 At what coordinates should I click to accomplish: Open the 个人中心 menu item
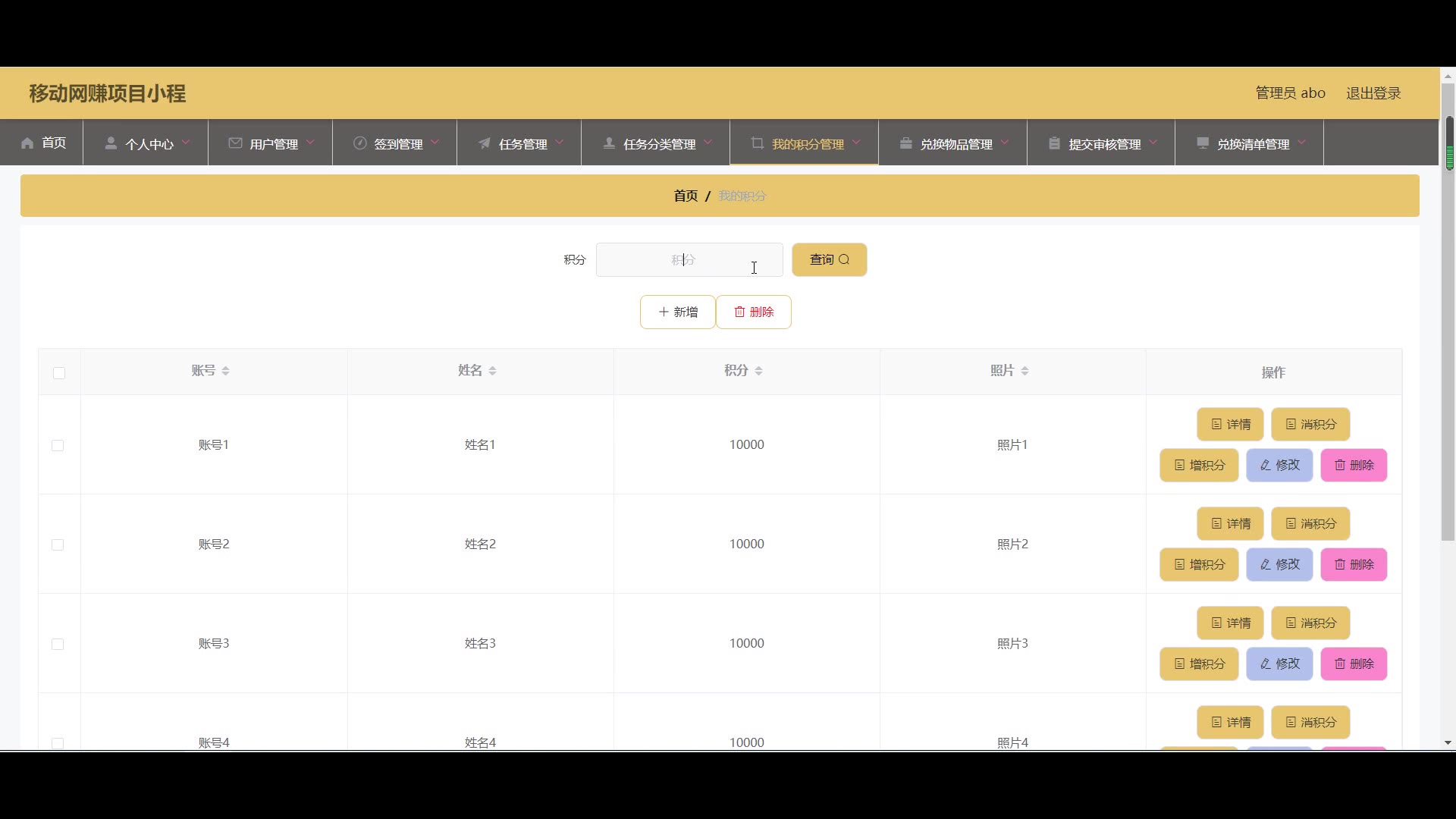pos(149,143)

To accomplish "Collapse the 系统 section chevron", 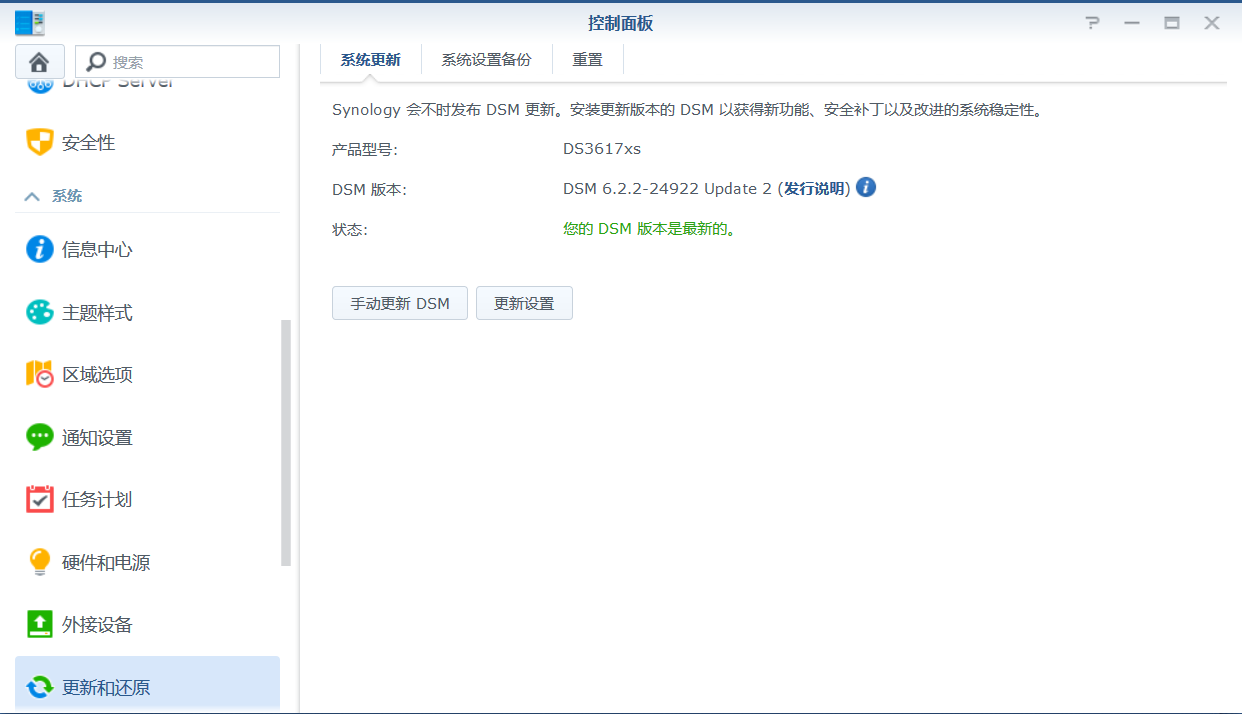I will [32, 197].
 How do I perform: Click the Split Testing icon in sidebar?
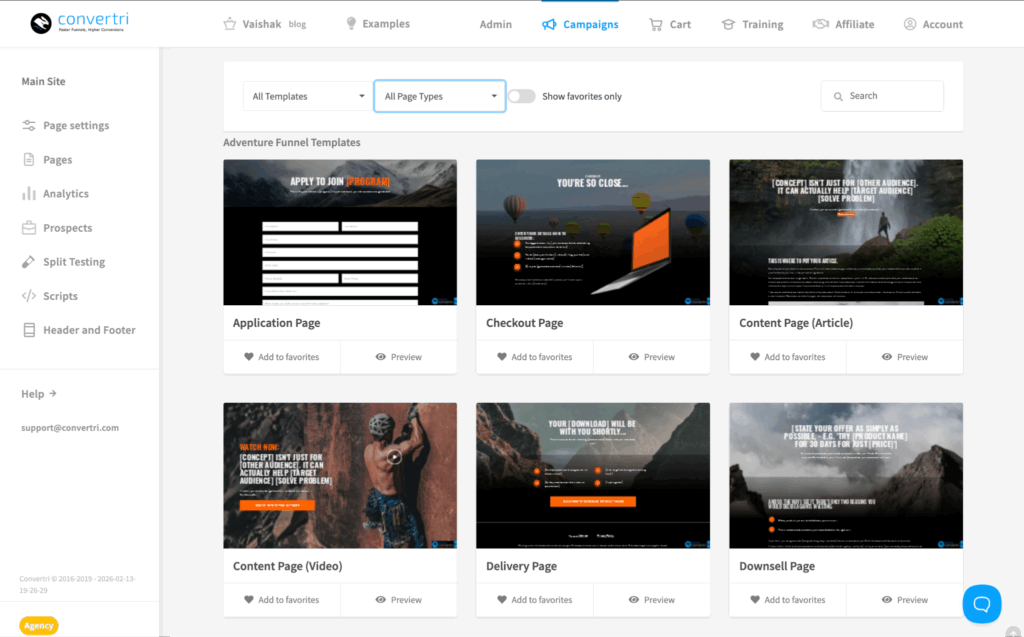pyautogui.click(x=29, y=262)
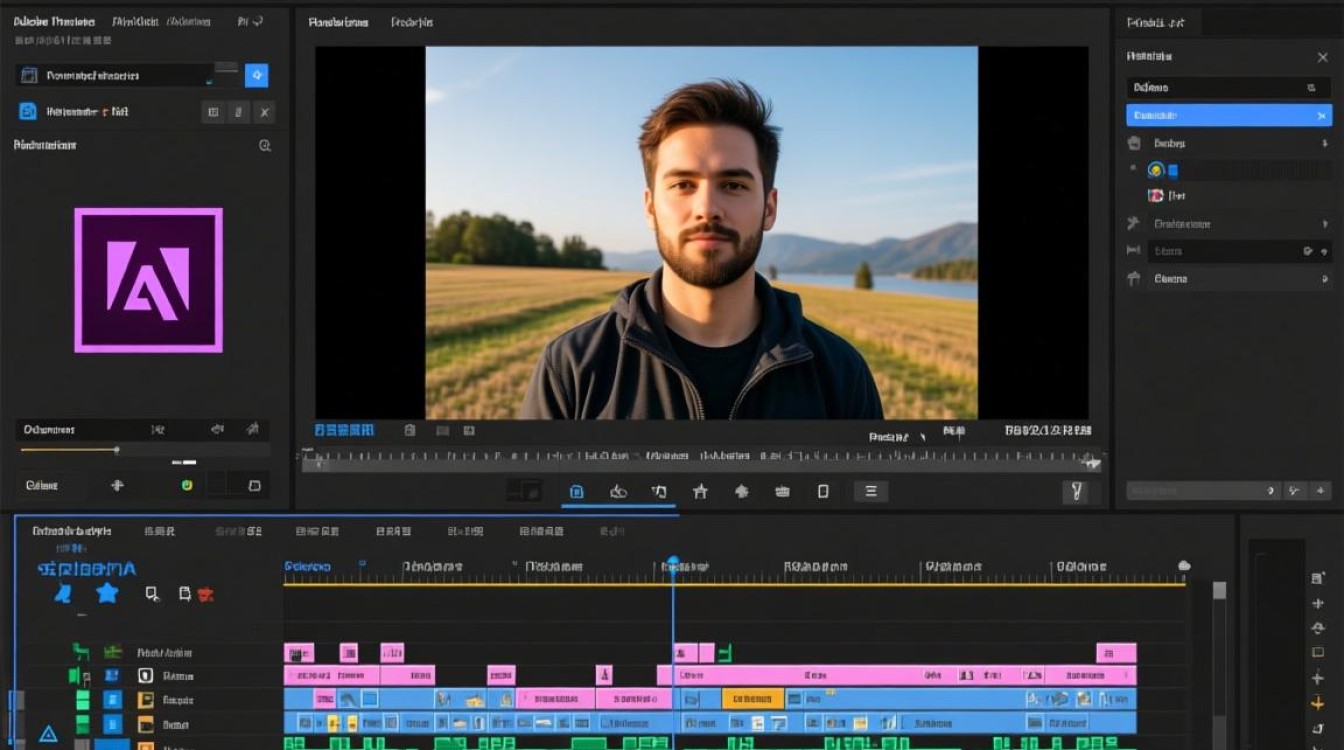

WORK TO DO » Convert the stretch from the line containing "How do I perform: Click" through the end of the items into a Markdown table with two columns, No. and Entry, giving each non-blank line its own numbered row. Omit the pictures from the table.

EXERCISE ANSWER »
| No. | Entry |
|---|---|
| 1 |  How do I perform: Click the Split Testing icon in sidebar? |
| 2 | pyautogui.click(x=29, y=262) |